9330 posts in 1917 days

#3 posted 12-09-2020 03:38 AM

It looks like a very surprised fence! Perhaps it saw the happy monkey dance.

Less is plenty, my friend. Well done!

-- Dave - Santa Fe

View mafe's profile (online now)


13682 posts in 4424 days

#4 posted 12-09-2020 07:20 PM

Hi there,
Lew, smiles, yes less is more at times. Smiles, a big one.
Pottz, So happy if this is the case, look forward to see your go on it. Thanks.
Dave, Yes this is the Ohhhhhhhh fence, the Ohhhh happy dancing monkey fence… Laughs, thanks.
Best thoughts and thanks for leaving a word,

-- MAD F, the fanatical rhykenologist and vintage architect.

View Andybb's profile


3382 posts in 1938 days

#5 posted 12-16-2020 09:28 PM

you just gave me another project that i can really use buddy,thank you.

- pottz


Thanks for the roadmap.

-- Andy - Seattle USA

View MikeJT's profile


5 posts in 1421 days

#6 posted 11-27-2021 03:07 AM

Great job thanks for the detail.

View mafe's profile (online now)


13682 posts in 4424 days

#7 posted 11-29-2021 06:33 PM

Hi guys,

Andybb, +1 big smile here. Lovely word for a blog ‘rodmap’.

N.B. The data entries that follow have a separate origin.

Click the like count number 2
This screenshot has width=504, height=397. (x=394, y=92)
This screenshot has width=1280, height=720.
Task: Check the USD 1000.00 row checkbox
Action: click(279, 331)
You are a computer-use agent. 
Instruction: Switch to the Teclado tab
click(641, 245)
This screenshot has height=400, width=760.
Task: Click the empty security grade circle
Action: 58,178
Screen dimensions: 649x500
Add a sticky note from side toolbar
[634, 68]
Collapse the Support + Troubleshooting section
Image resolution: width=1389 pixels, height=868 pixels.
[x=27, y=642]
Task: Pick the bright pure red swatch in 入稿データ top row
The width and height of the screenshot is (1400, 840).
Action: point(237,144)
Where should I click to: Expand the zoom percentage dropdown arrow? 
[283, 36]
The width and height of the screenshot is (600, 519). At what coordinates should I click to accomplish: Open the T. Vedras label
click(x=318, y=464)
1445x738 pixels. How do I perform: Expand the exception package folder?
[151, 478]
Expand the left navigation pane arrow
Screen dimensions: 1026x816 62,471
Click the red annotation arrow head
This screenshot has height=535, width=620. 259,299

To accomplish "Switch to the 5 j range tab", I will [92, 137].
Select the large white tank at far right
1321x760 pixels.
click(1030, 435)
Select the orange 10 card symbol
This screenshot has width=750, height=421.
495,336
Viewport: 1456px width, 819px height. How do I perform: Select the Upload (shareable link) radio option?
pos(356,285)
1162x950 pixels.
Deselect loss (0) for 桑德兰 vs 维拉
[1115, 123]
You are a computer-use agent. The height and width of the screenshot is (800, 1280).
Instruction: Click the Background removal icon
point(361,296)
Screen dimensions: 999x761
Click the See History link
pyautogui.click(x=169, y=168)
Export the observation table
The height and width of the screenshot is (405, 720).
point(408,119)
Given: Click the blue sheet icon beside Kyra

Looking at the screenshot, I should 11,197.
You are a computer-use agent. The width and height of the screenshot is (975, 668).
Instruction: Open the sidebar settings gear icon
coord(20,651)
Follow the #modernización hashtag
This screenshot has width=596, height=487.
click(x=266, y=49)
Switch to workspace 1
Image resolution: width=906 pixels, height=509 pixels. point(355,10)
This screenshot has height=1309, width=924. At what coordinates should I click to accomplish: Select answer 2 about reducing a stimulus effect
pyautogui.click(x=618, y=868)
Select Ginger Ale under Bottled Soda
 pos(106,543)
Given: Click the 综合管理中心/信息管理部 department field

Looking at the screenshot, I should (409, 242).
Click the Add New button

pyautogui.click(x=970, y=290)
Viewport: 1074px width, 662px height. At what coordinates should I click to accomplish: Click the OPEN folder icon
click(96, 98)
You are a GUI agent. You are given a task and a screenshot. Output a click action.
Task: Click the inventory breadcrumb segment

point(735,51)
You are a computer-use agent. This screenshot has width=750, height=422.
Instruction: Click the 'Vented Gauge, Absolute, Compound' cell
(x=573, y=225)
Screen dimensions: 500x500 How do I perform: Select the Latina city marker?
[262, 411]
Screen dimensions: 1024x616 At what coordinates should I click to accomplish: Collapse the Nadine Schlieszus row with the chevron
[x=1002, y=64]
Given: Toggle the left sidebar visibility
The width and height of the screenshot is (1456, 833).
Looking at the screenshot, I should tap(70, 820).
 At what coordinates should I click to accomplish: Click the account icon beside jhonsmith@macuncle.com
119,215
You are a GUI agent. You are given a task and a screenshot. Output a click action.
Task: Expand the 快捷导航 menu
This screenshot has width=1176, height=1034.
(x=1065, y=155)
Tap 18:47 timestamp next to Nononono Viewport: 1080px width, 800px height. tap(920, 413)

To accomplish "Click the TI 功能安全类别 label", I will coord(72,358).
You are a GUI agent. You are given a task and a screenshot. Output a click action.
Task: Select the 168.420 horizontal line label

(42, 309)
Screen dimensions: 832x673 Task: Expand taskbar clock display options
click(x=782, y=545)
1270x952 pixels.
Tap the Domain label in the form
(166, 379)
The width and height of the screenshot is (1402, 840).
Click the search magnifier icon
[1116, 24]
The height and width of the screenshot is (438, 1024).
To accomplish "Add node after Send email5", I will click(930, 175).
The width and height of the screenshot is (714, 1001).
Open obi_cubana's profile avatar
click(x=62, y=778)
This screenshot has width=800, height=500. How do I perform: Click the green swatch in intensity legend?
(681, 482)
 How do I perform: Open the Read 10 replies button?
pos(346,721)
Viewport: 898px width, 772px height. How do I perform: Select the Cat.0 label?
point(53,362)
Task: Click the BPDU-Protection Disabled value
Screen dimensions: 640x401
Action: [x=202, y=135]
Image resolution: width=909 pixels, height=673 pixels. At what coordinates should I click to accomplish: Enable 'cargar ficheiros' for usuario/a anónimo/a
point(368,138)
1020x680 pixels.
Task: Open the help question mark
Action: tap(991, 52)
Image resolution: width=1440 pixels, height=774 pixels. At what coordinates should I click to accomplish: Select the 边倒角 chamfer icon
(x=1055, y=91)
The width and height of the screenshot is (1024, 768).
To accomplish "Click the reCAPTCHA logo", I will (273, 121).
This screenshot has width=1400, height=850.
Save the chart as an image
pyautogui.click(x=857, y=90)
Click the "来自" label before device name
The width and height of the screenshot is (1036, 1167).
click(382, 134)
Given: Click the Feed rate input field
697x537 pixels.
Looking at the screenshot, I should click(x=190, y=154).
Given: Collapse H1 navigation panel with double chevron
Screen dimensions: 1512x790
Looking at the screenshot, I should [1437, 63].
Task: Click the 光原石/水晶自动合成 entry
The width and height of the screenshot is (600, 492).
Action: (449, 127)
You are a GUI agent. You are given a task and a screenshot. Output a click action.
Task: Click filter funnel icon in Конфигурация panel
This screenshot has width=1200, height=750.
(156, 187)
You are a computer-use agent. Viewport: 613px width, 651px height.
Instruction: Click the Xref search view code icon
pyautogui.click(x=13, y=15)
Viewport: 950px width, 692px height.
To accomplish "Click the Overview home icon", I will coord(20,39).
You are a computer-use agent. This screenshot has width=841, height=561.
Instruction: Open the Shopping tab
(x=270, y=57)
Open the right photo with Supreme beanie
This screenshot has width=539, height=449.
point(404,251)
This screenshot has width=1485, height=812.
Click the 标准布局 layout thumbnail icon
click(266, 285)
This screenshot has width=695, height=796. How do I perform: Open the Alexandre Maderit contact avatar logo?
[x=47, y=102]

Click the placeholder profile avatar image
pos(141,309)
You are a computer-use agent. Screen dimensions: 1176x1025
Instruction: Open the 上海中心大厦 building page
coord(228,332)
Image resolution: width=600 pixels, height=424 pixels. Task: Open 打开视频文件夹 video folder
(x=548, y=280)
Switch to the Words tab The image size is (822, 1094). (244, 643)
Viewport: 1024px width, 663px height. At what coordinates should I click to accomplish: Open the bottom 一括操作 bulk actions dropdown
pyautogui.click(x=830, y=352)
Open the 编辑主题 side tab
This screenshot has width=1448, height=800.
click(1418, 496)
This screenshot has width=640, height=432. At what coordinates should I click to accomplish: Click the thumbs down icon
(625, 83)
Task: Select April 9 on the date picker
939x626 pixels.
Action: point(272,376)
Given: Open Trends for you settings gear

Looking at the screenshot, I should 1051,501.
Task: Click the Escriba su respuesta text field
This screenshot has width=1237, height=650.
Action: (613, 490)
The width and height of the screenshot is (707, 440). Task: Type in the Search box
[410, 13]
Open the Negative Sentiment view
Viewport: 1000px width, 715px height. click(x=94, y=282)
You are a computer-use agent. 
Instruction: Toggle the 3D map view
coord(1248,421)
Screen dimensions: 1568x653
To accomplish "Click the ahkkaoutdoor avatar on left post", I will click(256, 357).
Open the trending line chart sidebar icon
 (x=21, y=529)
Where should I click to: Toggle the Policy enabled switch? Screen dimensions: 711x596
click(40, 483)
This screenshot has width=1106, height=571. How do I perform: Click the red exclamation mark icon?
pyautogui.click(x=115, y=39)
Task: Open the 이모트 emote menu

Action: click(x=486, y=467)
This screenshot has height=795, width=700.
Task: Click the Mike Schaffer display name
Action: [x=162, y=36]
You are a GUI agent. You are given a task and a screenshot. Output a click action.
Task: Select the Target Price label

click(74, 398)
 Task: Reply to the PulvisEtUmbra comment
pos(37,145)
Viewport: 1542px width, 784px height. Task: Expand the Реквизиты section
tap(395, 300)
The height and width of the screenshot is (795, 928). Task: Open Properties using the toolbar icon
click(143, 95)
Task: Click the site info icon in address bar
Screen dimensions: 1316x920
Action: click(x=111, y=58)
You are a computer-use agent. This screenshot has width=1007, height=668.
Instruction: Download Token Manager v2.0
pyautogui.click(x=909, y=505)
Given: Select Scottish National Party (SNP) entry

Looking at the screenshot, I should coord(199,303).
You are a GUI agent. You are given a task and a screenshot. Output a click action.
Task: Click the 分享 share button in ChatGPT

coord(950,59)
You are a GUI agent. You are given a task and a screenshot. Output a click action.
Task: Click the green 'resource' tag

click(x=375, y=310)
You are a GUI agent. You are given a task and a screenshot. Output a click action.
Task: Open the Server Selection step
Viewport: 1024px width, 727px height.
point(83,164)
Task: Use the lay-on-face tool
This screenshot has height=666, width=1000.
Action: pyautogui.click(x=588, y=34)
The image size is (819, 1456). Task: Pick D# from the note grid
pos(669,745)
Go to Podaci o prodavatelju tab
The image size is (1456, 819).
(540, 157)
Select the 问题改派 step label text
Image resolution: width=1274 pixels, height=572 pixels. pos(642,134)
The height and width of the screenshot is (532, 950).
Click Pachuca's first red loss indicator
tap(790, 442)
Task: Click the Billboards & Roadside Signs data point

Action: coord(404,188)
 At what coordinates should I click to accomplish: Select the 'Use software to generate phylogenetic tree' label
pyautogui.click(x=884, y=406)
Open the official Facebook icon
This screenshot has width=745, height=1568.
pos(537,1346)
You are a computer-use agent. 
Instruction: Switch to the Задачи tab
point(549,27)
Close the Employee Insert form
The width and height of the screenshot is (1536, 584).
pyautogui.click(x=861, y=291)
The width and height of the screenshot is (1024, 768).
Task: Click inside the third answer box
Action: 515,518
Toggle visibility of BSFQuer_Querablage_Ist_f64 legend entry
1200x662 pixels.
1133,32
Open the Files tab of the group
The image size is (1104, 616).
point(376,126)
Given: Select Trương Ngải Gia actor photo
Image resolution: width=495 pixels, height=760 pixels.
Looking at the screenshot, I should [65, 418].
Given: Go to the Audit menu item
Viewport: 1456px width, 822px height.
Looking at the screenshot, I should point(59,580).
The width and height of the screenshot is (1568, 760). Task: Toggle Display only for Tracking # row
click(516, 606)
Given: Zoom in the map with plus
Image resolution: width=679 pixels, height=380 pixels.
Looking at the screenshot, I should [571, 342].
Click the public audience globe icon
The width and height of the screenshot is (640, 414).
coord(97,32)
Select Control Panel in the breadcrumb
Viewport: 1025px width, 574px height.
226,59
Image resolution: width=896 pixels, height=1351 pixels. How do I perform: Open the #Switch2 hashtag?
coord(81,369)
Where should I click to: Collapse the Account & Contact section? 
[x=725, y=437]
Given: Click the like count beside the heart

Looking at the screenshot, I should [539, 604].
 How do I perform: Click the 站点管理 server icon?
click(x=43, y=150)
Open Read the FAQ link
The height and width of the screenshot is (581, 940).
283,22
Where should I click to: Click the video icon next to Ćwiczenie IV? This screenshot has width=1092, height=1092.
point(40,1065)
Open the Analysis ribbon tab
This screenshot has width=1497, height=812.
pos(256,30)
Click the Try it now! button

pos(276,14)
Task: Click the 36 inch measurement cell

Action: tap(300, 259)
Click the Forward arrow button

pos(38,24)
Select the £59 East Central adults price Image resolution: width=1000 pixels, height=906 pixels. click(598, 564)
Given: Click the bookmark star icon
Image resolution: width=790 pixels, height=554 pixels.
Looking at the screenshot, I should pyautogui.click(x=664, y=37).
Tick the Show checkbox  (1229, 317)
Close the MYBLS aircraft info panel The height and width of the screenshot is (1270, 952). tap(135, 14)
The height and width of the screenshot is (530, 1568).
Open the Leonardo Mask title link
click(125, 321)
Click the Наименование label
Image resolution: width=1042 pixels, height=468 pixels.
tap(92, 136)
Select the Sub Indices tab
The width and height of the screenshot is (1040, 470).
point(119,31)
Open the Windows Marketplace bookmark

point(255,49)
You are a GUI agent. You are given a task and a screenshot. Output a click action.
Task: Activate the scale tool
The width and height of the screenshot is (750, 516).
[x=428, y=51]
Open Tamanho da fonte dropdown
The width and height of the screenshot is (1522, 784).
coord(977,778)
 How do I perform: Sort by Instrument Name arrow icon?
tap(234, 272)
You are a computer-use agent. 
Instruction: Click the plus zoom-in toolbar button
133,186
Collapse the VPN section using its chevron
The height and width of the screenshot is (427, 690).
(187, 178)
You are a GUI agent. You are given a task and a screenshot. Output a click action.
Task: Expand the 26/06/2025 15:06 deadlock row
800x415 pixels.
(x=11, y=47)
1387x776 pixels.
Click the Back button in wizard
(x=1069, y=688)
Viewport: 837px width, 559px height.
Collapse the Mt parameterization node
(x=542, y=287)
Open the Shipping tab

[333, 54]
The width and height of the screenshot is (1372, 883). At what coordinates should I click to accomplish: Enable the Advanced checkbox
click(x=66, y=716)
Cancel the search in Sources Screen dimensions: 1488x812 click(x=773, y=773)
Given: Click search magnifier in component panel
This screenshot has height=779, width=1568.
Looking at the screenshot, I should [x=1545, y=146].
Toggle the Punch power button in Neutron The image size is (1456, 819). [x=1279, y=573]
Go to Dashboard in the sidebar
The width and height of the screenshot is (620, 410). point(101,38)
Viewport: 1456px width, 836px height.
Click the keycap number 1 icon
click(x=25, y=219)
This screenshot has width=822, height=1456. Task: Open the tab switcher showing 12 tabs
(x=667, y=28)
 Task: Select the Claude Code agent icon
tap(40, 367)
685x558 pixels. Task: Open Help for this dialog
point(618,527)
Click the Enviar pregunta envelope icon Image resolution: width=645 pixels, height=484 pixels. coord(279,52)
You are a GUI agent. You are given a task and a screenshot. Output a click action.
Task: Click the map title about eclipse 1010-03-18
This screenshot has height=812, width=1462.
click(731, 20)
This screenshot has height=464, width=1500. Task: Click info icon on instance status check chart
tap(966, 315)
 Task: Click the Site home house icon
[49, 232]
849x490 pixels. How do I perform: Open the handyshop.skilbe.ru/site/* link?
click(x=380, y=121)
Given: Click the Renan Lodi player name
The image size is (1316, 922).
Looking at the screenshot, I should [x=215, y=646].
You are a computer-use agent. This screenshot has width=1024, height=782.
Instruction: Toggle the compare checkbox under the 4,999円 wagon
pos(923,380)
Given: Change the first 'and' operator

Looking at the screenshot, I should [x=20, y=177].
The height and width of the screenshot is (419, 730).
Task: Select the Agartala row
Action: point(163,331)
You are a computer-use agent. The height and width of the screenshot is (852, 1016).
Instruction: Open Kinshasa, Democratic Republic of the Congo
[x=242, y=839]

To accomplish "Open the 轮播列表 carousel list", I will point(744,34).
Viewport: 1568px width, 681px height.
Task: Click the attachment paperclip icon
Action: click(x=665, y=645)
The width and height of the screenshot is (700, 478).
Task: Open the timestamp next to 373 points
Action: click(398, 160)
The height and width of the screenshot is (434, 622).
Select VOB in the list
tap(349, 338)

MikeJT, Thanks, always happy to share the journey.

Best thoughts,

-- MAD F, the fanatical rhykenologist and vintage architect.

View mtnwild's profile


4758 posts in 4862 days

#8 posted 11-29-2021 06:56 PM

Yea, No…Looks way too complicated and precise to me…Plus no Festools’’’

Would like to know if in that last photo, if that’s one of your drawings?

Cool man…

-- mtnwild (Jack), It's not what you see, it's how you see it.

View mafe's profile (online now)


13682 posts in 4424 days

#9 posted 12-02-2021 09:34 PM

Hi Jack,
Laughs, this was the simple one, no one needs Festool, it’s a luxury item, I have worked with Estonian woodworkers, that could make things of a unbelievable standard, with a dull chisel, a hammer and a rusty skill saw. It just makes it easier to be precise, when your tool is.
Yes that is a croquis / live drawing of mine, a discipline I have enjoyed a lot, as you learn to focus and feel a shape, as you have no time, to use your intellectual side.
Best thoughts thanks,

-- MAD F, the fanatical rhykenologist and vintage architect.